This Date in UCSF History: Women in Medicine Gather

Monday, February 28, 2022

Originally published March 3, 1988. For the past six years the Women’s Medical Student Association, WMSA, with the help of the Women’s Faculty Association, has hosted a springtime retreat for women faculty members, residents and medical students.

The retreat, which usually runs one and one-half days, is organized to provide a time for women faculty and medical students to gather and to share their experiences in medicine.

This “sharing” takes place informally during mealtimes and walks on the beach, and more formally in organized lectures and workshops given by the faculty.

In the recent past, three main issues have dominated the retreats.

The first of these has simply been sharing the experience of being a woman in medicine. Many women medical students are frustrated by attempting to figure out how to balance professional and nonprofessional lives, especially when children enter the picture.

Through hearing the stories of women already well into their medical careers and being exposed to their various lifestyles, students begin to see how other women have juggled their lives and that they themselves will find a way too. Lesley Klumpp, a second-year medical student, commented that after the retreat last year “students felt like everything was possible.”

Her classmate Jennifer Hastings also enjoyed the “unique opportunity to be with older women who have been through it,” but felt disappointed that “many faculty expressed the idea that ‘we survived and therefore you can survive.’” Hastings found herself more interested in hearing about change.

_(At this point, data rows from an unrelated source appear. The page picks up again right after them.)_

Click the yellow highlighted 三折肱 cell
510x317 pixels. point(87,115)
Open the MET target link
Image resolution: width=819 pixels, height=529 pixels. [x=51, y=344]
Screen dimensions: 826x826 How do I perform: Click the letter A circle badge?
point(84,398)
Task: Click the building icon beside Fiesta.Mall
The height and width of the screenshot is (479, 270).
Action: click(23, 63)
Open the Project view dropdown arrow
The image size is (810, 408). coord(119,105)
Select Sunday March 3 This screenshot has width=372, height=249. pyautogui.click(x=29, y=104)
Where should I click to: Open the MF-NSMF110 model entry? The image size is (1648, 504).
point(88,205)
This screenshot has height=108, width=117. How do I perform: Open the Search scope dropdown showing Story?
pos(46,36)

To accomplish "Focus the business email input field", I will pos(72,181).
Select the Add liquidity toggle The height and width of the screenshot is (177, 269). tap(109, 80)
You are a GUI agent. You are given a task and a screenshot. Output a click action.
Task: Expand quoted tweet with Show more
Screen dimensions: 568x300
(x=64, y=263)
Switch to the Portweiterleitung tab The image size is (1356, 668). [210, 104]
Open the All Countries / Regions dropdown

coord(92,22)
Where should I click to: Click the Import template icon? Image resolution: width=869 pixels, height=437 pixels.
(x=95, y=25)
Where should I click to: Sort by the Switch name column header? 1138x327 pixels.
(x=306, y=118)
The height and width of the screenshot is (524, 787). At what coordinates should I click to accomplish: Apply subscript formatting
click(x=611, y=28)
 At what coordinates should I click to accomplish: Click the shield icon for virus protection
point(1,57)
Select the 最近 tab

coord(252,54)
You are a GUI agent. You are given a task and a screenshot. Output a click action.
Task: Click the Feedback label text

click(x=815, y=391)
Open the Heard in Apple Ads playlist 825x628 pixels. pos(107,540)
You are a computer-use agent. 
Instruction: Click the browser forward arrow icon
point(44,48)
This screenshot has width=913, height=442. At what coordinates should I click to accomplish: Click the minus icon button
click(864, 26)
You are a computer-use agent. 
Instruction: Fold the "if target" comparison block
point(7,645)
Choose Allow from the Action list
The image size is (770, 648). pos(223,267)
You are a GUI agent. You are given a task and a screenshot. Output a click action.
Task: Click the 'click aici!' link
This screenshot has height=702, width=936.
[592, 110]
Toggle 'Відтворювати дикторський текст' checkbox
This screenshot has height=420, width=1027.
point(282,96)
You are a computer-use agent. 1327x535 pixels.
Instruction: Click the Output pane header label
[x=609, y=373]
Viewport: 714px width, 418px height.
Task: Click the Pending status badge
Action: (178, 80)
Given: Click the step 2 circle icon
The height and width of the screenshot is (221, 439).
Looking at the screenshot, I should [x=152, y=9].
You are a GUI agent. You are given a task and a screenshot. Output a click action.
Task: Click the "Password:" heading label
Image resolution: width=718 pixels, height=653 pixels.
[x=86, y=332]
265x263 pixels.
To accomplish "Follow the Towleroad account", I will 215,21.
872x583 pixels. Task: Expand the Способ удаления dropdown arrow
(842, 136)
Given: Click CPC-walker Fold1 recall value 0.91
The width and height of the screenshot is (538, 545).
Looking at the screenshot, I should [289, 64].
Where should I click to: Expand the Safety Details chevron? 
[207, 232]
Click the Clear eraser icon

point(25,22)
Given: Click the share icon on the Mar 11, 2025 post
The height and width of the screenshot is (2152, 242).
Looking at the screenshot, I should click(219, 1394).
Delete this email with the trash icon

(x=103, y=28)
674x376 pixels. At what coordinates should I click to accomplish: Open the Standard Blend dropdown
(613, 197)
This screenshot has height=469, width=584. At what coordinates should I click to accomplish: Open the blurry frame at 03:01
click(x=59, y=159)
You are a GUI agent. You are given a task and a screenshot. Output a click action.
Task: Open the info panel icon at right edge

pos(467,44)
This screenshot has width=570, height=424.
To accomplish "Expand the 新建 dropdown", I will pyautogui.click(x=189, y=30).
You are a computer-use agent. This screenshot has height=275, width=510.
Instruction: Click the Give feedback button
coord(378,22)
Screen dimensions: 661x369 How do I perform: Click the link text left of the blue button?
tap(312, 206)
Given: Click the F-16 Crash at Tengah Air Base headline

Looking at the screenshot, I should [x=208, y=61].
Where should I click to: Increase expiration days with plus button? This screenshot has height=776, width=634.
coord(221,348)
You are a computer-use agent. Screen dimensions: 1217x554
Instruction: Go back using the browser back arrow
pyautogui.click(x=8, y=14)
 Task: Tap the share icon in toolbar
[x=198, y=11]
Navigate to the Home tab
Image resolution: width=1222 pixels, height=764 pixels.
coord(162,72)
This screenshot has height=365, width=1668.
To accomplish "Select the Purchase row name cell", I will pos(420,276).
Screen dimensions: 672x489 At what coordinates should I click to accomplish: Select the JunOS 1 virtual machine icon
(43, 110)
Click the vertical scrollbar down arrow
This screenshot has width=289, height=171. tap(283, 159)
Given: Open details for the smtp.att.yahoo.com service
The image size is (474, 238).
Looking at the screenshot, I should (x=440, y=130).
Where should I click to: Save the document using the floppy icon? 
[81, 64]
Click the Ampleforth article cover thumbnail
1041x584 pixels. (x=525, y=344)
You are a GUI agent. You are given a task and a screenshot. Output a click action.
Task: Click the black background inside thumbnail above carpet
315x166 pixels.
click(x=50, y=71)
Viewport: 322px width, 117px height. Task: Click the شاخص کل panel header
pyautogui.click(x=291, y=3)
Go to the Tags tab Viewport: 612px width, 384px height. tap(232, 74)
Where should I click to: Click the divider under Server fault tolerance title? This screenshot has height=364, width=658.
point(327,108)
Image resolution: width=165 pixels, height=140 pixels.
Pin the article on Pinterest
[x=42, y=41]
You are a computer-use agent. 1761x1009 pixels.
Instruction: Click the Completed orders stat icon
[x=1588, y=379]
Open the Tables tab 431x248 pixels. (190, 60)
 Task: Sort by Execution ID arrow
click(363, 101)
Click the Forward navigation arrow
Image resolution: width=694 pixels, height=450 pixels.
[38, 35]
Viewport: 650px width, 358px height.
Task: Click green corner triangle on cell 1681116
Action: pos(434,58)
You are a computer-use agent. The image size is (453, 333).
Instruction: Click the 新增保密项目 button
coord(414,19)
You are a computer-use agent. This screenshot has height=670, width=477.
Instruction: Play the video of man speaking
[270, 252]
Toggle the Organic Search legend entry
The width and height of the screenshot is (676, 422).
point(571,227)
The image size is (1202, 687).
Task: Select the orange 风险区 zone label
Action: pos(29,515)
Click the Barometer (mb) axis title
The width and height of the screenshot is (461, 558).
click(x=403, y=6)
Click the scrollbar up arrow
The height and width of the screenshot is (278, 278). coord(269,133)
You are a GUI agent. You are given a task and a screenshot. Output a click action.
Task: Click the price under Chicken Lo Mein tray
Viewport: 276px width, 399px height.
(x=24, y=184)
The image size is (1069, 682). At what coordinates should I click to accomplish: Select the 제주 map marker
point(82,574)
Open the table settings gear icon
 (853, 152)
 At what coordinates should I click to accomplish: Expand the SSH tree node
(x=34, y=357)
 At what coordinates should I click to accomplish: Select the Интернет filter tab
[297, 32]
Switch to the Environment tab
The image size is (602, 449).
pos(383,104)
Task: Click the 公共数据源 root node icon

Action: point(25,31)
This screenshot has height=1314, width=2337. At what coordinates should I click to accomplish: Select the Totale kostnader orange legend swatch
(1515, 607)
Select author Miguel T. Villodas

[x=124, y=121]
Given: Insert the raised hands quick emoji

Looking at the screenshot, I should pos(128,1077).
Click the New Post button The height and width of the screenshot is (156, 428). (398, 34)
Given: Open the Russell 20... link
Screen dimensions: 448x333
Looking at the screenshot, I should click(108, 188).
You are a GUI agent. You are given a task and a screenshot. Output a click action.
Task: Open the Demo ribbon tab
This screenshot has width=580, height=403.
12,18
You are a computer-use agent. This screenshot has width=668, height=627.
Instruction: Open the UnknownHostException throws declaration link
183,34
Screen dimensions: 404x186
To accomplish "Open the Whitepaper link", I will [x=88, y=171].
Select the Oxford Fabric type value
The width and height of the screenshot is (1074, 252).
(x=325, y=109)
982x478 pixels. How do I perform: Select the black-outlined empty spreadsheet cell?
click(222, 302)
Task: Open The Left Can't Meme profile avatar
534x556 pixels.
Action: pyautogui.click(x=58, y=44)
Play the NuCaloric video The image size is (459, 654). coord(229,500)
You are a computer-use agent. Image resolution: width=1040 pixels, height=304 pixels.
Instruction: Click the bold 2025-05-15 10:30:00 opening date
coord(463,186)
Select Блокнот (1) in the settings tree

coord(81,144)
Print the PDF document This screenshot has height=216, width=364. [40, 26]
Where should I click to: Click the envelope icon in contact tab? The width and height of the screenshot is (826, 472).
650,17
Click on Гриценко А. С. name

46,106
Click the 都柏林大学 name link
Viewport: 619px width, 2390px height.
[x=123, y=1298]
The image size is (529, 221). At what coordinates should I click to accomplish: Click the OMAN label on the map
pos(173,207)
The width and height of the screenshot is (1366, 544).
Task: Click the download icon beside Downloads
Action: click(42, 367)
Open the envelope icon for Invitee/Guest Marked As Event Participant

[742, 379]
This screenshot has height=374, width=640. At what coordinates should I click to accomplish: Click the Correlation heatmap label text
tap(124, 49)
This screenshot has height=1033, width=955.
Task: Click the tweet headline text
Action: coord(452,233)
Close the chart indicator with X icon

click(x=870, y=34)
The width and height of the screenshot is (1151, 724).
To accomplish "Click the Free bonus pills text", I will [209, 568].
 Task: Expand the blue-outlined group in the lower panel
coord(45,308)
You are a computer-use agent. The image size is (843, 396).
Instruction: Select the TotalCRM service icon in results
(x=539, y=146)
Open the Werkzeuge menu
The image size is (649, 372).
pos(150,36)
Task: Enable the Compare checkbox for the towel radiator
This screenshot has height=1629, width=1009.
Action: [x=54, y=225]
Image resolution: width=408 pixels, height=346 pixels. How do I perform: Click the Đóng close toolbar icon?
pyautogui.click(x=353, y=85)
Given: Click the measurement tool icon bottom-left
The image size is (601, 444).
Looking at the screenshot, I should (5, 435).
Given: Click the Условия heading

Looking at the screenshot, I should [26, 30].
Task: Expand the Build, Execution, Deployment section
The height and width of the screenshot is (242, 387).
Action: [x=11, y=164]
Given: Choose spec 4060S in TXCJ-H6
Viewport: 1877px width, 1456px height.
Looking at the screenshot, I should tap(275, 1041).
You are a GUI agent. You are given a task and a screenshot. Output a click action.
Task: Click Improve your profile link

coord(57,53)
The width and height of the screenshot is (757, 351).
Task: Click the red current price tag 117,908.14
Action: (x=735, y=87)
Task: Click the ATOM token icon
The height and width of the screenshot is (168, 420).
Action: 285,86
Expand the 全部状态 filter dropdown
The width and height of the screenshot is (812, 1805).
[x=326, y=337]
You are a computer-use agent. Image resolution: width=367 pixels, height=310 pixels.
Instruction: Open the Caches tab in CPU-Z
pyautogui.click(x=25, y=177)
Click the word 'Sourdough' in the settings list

The second issue addressed has been the roles female clinicians and academicians play in the medical profession. Last year Adele Clarke of the School of Nursing gave a lecture entitled “Historical Perspectives of Women in Medicine.” The role of women in medicine was also the subject of a panel discussion entitled “How Do We Change Medicine: How Does Medicine Change Us,” and a number of smaller workshops.

These days, with the first-year medical class consisting of almost 50 percent women, it may seem that a retreat of this sort is becoming outdated. This is not the case.

Although it is true that more women are entering medicine there is still a lack of female role models, both academic and clinical, in almost every area of medicine.

This is especially obvious by the absence of women in many of the more powerful job categories in medicine, such as departmental heads.

Due to this continuing imbalance in medicine, it remains necessary for women to put effort into seeking each other out in order to get to know one another and to share each other’s insight and knowledge.

The WMSA Retreat provides a perfect opportunity for women to accomplish these things.